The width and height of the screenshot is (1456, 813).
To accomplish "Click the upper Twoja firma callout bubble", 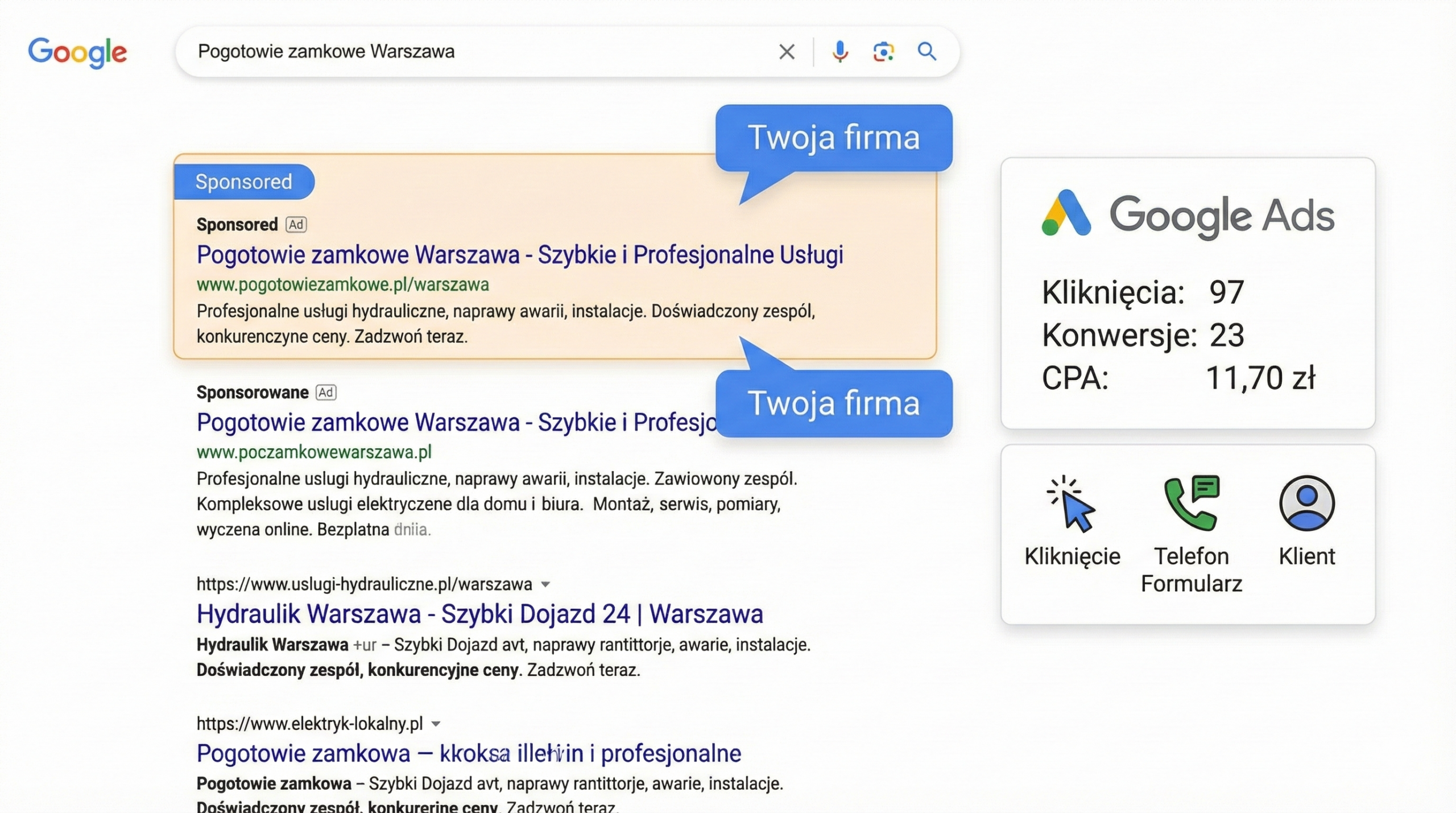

....

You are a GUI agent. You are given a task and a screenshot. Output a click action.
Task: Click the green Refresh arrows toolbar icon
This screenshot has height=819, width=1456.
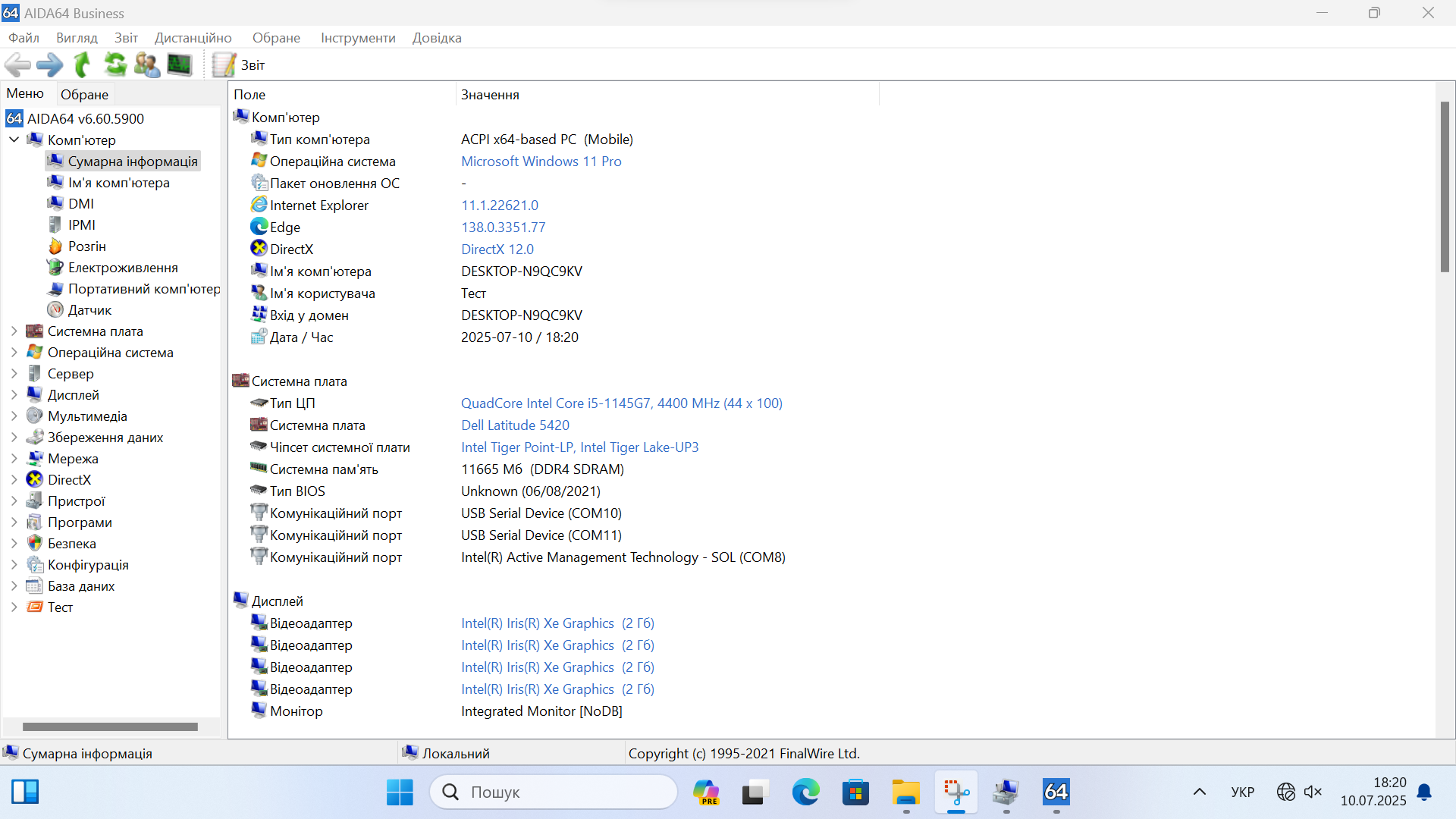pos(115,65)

....

Problem details ▸
In the records above, everything from the line with "The width and" down to the line with "the upper Twoja" is to be set down exactly, both ends included, with no pictures and no other lines.

Your response ▸
The width and height of the screenshot is (1456, 813).
To accomplish "Click the upper Twoja firma callout bubble", 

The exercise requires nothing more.